Maintaining a Feature Branch

During the lifetime of a branch, you will likely want to perform commits as your code progresses. However, when you submit your feature, your intent will be to submit the entirety of your work as one logical change. There are several strategies that can be used to handle this problem. The first is to commit to the feature branch as you normally would, and then squash the commits before submitting the branch for review. Another option is to make an initial commit to your branch and then amend all additional changes to that commit. We recommend the first approach as it allows you to have a history of your changes while working on the branch.

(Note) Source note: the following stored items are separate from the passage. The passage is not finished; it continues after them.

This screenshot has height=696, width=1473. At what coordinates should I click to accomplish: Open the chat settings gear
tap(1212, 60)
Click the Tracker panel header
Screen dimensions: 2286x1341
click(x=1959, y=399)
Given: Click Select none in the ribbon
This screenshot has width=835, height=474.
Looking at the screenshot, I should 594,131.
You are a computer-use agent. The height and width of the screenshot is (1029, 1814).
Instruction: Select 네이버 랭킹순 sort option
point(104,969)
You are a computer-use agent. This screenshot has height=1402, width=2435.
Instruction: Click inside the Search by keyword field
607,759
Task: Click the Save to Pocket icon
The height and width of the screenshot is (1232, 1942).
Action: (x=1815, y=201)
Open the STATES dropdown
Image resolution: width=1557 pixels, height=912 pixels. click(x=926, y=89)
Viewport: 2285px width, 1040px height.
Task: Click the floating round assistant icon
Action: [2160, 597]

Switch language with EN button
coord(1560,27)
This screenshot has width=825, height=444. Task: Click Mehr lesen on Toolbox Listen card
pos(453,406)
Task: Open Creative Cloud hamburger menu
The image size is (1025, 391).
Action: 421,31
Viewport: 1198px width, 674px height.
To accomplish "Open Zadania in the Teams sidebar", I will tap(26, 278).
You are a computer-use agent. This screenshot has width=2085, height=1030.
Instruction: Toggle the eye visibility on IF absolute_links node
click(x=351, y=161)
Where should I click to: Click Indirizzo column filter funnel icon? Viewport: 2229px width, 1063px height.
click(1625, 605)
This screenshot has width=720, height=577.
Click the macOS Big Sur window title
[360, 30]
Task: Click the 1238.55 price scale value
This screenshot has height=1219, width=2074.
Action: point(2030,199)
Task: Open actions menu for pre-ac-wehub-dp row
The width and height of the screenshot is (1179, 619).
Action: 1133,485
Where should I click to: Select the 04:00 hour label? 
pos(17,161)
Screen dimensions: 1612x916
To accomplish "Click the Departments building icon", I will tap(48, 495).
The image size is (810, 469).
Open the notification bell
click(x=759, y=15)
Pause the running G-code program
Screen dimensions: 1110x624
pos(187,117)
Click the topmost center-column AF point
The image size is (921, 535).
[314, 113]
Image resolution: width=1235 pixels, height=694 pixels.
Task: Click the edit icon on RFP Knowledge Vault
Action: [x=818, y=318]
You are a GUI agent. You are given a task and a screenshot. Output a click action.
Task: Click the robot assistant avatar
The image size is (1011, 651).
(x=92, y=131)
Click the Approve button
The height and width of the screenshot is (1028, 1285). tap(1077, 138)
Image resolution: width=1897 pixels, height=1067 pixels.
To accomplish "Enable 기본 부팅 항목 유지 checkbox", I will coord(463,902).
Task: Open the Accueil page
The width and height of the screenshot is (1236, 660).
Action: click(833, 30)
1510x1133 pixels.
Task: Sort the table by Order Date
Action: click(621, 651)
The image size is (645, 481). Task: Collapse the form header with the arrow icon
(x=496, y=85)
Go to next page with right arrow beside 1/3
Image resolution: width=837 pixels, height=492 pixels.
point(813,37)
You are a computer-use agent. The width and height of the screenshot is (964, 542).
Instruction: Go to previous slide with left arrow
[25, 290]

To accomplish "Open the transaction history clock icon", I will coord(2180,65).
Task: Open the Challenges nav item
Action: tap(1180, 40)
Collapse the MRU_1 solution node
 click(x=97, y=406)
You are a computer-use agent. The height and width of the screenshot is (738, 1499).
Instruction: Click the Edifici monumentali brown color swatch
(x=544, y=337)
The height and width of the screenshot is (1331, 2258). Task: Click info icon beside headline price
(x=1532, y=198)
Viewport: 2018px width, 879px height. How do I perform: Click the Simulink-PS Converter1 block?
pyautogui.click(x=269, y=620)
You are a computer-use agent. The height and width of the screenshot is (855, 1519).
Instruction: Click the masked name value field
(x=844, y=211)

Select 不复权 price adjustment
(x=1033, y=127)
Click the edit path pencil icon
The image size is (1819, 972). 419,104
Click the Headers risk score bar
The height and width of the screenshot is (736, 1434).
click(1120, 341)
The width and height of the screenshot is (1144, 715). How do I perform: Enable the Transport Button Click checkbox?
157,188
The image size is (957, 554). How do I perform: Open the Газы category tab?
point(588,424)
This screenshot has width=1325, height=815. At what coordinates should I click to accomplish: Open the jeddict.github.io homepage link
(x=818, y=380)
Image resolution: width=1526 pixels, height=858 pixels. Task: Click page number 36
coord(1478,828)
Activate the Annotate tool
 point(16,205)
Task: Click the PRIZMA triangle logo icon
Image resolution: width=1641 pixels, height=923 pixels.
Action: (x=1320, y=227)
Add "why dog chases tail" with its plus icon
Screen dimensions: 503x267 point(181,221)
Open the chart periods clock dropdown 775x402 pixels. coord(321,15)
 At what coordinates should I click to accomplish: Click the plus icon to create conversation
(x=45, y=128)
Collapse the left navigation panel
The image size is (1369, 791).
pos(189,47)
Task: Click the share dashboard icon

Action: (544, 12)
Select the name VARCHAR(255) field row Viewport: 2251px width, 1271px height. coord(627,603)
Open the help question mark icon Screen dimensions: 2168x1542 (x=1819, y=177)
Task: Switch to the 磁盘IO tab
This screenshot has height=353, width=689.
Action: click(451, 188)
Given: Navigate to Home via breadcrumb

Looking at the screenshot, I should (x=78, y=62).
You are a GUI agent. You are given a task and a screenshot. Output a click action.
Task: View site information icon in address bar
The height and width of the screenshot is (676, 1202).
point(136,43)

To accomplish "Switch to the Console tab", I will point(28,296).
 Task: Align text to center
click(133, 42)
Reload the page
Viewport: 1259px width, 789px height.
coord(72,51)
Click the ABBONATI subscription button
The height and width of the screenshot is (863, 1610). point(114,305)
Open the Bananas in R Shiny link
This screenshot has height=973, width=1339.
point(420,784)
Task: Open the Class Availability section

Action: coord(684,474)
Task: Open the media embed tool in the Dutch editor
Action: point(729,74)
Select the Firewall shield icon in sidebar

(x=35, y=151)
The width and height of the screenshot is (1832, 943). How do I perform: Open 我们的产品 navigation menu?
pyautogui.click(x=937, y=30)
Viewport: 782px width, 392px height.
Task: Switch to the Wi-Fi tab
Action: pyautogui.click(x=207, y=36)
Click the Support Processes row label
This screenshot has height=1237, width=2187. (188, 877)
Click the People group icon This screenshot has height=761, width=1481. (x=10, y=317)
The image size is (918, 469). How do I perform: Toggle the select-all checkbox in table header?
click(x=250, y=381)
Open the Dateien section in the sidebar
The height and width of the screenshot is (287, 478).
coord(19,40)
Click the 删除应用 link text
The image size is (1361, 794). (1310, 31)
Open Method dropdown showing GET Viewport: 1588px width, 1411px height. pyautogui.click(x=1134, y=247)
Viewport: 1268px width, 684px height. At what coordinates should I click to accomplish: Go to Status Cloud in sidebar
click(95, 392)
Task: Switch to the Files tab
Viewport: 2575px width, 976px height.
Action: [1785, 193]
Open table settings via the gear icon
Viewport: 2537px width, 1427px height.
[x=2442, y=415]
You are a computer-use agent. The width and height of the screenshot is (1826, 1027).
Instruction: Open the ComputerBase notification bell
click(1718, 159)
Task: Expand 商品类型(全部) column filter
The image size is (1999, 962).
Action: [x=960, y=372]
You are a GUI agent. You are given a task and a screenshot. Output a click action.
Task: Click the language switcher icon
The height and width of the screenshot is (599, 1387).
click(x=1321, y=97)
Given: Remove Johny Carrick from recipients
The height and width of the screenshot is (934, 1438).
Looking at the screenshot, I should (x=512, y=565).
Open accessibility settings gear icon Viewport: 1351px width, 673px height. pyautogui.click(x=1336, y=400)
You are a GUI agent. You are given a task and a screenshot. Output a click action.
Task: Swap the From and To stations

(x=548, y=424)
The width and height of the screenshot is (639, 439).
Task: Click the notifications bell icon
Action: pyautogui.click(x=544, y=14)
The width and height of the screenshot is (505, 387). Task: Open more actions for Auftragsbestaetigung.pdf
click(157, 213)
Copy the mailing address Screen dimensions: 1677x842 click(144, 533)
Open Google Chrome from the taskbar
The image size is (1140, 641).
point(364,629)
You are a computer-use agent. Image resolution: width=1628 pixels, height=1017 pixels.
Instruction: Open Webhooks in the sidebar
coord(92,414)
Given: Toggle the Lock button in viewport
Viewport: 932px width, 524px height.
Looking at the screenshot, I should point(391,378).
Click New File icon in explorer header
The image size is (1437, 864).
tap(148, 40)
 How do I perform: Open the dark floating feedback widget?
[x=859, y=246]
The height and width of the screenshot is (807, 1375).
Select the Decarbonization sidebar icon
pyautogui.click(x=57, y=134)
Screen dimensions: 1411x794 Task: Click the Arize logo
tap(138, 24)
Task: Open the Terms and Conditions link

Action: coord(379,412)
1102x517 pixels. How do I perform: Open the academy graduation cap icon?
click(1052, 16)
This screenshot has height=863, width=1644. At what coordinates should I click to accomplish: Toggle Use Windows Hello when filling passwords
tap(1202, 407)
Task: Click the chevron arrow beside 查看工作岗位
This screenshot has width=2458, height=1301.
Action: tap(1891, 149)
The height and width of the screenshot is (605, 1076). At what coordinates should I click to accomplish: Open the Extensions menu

Another issue to consider while working in a feature branch is that other submissions may be merged before you submit your changes. These merged changes may modify some of the same code that you are also changing, leading to a conflict when your change is merged. To avoid this, you should be updating your master branch regularly to determine if changes have been made that will conflict with your feature branch. To sync your fork’s master branch with OpenCafe’s master, use the following steps:

0. git remote add upstream https://github.com/CafeHub/opencafe (this step
   only needs to be performed the first time)
1. git checkout master
2. git fetch upstream (you need to set the
3. git merge upstream/master

Once you have the upstream changes in your local repository, you can merge any changes back into your feature branch by rebasing. If any conflicts occurs during the rebase, you will need to resolve those issues before the rebase can finish the process. If your master branch is up to date, your feature branch can be updated using the following steps:

1. git checkout <your_branch>
2. git rebase -i master
3. Git should complain about conflicting changes to resolve
4. Resolve any merge conflicts
5. git rebase --continue

Committing Changes for Review

Once you have completed development of your feature, you should squash your commits to a single change to keep the commit history of the project clean. Your commit message should be informative and reference any GitHub issues that you have worked on in this branch. The following is one example:

Fixes an issue with JSON serialization. Addresses issue #145.